Introduction to "Goi-Taikei: A Japanese Lexicon"

Satoshi SHIRAI*2 *1, Yoshifumi OOYAMA*1, Satoru IKEHARA*3, Masahiro MIYAZAKI*4, and Akio YOKOO*2

*1 NTT Communication Science Laboratories,
*2 ATR Interpreting Telecommunications Research Laboratories,
*3 Faculty of Engineering, Tottori University, and
*4 Faculty of EngIneering, Niigata University


Abstract

In order to improve the quality of Japanese-to-English machine translation, we have developed a Japanese-to-English machine translation system along with the semantic dictionaries it requires. The semantic dictionaries consist of a semantic attribute system, a semantic word dictionary and a semantic valency dictionary. The semantic attribute system gives a hierarchy of 3,000 attributes which are used to describe different characteristics of common nouns, proper nouns and predicates.
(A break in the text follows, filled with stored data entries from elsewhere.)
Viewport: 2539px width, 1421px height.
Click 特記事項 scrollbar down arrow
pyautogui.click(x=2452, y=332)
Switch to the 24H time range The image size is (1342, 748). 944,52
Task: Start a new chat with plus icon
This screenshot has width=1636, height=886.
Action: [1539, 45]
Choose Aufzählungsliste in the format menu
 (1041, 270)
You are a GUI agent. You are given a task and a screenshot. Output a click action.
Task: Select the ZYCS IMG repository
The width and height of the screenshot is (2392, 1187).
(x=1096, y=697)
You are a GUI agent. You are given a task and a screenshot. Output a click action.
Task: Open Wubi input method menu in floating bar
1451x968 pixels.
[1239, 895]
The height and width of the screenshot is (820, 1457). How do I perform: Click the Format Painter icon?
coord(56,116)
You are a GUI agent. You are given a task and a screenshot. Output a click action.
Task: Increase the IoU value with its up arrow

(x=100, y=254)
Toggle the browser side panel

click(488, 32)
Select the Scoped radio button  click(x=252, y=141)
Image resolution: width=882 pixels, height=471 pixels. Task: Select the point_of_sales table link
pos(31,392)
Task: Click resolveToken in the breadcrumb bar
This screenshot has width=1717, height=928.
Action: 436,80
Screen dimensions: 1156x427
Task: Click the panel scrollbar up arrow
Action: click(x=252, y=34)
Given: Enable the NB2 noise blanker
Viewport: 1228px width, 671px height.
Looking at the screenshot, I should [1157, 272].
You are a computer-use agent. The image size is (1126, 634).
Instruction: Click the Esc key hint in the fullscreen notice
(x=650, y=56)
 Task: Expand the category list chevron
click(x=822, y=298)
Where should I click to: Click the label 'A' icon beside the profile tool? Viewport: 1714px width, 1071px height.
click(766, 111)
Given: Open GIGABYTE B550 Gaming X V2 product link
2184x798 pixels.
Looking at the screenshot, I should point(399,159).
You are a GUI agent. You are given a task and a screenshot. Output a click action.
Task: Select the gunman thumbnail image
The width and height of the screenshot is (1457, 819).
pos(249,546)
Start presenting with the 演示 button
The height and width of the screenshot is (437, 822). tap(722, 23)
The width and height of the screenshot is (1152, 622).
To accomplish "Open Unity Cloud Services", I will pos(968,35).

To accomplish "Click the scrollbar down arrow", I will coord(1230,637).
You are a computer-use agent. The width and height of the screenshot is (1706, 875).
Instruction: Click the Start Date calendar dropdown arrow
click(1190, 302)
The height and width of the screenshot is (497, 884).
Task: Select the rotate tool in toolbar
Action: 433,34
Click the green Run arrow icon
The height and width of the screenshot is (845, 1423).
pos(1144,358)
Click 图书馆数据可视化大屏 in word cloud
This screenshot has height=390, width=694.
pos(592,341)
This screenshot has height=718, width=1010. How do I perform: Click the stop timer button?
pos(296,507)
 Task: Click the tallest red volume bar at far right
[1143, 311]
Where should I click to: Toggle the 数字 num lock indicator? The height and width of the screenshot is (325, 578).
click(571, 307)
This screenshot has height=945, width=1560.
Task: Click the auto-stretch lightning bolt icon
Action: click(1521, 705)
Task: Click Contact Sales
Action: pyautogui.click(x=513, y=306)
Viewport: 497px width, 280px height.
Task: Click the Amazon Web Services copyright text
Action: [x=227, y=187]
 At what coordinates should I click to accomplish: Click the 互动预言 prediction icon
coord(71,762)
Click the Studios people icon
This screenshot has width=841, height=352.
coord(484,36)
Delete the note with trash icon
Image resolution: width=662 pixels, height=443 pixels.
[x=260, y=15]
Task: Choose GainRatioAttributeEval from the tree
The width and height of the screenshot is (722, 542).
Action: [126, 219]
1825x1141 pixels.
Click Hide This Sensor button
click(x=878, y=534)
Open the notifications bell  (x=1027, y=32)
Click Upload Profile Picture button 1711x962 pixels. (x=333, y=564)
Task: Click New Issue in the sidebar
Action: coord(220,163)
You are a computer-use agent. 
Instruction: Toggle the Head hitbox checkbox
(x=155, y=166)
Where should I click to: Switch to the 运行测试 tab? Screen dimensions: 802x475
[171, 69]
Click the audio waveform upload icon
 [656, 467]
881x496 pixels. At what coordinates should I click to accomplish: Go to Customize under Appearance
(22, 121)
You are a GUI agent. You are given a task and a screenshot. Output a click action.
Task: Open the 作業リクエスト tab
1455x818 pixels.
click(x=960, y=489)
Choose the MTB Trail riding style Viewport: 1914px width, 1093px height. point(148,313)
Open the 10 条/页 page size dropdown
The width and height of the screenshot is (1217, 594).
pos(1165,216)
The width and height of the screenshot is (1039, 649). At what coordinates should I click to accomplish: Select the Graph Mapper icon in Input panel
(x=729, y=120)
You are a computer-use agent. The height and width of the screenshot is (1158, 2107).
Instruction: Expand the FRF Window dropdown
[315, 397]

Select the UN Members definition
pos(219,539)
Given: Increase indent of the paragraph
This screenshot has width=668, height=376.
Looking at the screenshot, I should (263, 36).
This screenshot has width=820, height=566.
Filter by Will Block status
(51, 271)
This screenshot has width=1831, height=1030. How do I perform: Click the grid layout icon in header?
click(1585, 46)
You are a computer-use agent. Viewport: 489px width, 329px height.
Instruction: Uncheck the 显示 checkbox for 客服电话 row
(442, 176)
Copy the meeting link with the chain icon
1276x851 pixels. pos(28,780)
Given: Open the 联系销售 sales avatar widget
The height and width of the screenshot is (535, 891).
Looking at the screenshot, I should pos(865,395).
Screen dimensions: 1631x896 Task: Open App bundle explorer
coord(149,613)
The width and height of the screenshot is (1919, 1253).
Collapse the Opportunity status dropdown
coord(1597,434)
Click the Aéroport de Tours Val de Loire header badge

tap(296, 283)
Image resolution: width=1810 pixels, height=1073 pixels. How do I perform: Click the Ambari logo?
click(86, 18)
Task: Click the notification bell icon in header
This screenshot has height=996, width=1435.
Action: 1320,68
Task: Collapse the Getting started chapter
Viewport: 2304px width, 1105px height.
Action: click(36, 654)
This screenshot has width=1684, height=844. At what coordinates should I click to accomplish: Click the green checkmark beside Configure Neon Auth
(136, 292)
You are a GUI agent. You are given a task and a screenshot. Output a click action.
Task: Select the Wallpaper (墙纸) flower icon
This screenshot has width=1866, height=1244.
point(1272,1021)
The semantic word dictionary consists of 400,O00 words, including spelling variations and some 200,000 proper nouns. Words are marked with syntactic and semantic information.

The semantic valency dictionary covers 6,000 Japanese verbs, adjectives and nouns, divided into 16,000 Japanese and English pattern pairs for 6,000. The patterns are marked with verbal semantic attributes, and constraints are given on their arguments with the common noun semantic attributes.

In this paper, we describe how these dictionaries were developed, and give an outline of the published subset: "Goi-Taikei: A Japanese Lexicon".



[ IPSJ SIG Notes, 98-IM-34-9, pp.47-52 (November, 1998). ]